A Beautiful Mind is an odd nominee here, and a good reminder of how much this category has changed through the years. Today, you're more likely to see superhero makeup or recreations of famous figures on the big screen, but in 2001, one of the best ways you could get a nomination was through prosthetics, specifically in aging famous movie stars. That's honestly the biggest thing here given that hairstyling was very much secondary to the conversation in 2001 compared to makeup. While there are classical recreations that look great on Jennifer Connelly & Russell Crowe (both beautiful in the early scenes of this movie), the old age makeup is what got this the citation, and it's the least successful-do you really believe that Connelly is actually approaching 80 at the awards ceremony?
The same cannot be said for The Fellowship of the Ring. The Peter Jackson films came out at inarguably the perfect time. Much earlier, and the visual effects would've suffered, much later & the sets would've been wall-to-wall CGI. Here, we get to have grand makeup that takes hours to recreate, and in particular with the orcs, we see something really special-genuinely unique character creations that feel like they've always been a part of the cinematic landscape (the looks of Owen & Taylor feel like they've always been what Tolkien was going for). Add in the hobbit, dwarf, & elf iconography, and you've got a movie that's pretty much perfect in terms of its makeup.
That said, so is Moulin Rouge! (this isn't the runaway contest it might've been otherwise). Here we are a bit more grounded by reality (save for Kylie Minogue's luscious green fairy), but it's fantastic. Baz Luhrmann bedecks everyone in a sort of a washed-up glamour, including film icons like Nicole Kidman, coming out beautifully against a bunch of can-can dancers with smeared makeup, and a series of faux & crafted mustaches on Jim Broadbent & Richard Roxburgh. Moulin Rouge! is one of those films where fans of it fall decidedly on one side of the fence or the other, but I'm going to out myself early-it's one of my favorite movies.

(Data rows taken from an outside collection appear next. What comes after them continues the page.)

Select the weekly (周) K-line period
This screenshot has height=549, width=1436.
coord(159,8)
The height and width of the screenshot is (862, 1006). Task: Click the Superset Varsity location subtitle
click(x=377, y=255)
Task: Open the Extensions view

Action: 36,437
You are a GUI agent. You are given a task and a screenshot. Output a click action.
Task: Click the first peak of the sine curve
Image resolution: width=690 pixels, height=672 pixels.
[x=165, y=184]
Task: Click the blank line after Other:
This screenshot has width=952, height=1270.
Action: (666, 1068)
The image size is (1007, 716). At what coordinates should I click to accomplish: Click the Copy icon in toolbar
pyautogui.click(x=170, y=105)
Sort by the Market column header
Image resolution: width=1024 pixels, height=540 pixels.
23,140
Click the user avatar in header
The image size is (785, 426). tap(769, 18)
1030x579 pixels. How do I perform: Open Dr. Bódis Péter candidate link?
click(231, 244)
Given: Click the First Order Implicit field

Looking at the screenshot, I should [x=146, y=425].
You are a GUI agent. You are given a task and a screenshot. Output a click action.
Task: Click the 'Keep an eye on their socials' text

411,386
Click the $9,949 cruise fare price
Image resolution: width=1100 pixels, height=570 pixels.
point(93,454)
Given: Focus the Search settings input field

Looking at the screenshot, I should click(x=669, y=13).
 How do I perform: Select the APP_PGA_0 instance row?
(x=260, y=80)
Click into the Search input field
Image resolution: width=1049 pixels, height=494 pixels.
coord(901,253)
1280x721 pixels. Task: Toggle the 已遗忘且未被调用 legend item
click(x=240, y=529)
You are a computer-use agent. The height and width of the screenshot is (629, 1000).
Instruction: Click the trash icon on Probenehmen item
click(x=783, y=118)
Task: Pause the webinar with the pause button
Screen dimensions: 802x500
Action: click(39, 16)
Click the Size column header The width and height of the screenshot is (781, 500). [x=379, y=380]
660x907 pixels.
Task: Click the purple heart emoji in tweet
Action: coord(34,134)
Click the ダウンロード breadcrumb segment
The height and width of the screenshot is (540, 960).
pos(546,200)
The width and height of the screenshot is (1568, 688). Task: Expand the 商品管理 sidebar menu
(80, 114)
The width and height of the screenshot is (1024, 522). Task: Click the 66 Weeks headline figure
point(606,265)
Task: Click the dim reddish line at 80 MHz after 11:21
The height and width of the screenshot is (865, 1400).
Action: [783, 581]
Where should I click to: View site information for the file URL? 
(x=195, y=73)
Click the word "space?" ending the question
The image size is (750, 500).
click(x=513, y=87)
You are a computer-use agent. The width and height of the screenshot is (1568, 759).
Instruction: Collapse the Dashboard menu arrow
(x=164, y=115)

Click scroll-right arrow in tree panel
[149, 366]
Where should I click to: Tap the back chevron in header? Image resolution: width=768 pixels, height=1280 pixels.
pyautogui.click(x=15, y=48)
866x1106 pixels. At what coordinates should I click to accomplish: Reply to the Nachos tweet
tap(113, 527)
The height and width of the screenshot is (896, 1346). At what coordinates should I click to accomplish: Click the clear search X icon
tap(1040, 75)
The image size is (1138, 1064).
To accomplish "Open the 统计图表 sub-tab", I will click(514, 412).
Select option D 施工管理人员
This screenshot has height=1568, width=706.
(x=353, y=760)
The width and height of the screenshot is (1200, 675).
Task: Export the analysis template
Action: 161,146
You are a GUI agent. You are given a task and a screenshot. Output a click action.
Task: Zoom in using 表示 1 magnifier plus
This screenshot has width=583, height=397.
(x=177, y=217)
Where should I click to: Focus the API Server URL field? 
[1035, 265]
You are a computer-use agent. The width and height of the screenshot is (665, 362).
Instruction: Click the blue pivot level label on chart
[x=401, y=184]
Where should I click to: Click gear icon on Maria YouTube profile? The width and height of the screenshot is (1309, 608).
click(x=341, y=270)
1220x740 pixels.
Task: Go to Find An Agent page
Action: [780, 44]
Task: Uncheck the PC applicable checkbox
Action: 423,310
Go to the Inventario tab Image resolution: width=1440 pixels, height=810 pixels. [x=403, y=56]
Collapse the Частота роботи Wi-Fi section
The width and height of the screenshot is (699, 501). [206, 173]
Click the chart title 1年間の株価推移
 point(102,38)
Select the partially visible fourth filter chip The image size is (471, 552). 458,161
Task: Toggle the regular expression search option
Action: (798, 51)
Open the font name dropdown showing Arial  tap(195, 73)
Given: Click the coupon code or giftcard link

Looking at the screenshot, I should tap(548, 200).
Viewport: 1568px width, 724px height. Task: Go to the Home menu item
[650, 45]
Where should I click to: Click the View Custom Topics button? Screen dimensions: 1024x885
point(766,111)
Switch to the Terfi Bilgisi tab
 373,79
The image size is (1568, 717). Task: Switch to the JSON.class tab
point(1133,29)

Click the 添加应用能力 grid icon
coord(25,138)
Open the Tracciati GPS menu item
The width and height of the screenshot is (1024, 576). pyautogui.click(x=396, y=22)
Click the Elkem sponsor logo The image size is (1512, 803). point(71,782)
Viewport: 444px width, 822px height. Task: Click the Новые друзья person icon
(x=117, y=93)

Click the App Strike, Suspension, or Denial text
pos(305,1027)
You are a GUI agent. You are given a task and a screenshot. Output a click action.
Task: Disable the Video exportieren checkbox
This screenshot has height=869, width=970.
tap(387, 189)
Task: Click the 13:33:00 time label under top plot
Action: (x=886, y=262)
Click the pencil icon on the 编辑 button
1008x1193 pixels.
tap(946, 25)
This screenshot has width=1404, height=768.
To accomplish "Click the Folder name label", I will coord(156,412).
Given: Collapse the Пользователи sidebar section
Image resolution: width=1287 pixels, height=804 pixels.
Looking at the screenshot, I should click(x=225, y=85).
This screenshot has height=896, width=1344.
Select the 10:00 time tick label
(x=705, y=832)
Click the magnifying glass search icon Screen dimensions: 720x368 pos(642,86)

Other Precursor Contenders: BAFTA was already starting to use "Makeup and Hair" in 2001 (it'd take Oscar a decade to do it), and they gave the statue to Fellowship of the Ring against Gosford Park, Harry Potter and the Sorcerer's Stone, Moulin Rouge!, and Planet of the Apes, while the Saturn Awards gave their statue to Hannibal (that Ray Liotta brain-eating must have been what did it) against Planet of the Apes, Vanilla Sky, Harry Potter, The Fellowship of the Ring, and The Mummy Returns. Oscar's shortlist in 2001 included AI: Artificial Intelligence, Harry Potter, Hannibal, and Planet of the Apes, and while its reception otherwise would indicate that it was Harry Potter...I kind of wonder if it was Planet of the Apes. It was widely expected to get a nomination at the time (some thinking it would be the biggest threat to Lord of the Rings), and Rick Baker was a Diane Warren-style de facto nominee during this era. I'm guessing it was Helena Bonham Carter as a monkey in fourth.
Films I Would Have Nominated: I'm going to say Harry Potter a lot in the coming weeks for this, and I'm not going to say Planet of the Apes at all, so I'll just go with it now-this is some of Baker's better work from an era where he frequently made really awful movies look amazing. No one remembers this remake, but I'd have definitely cited it for this category.
Oscar’s Choice: Without Baker, this was a slam dunk for The Fellowship of the Ring.
My Choice: Yeah, I can't really argue with it either. The women of the red light in Moulin Rouge! would've made a worthy winner in most years, but I'm not going to deny Fellowship for creating such an iconic look for the big screen (A Beautiful Mind is way in the back).
And those are my thoughts-what are yours? Is everyone onboard with Oscar & myself for the Tolkien crew taking this? Are you glad that Oscar no longer values old age makeup the way it used to do (or do you wish we'd go back because then we'd be spared the de-aging CGI messiness)? And who else misses the now-retired Rick Baker? Share your thoughts below!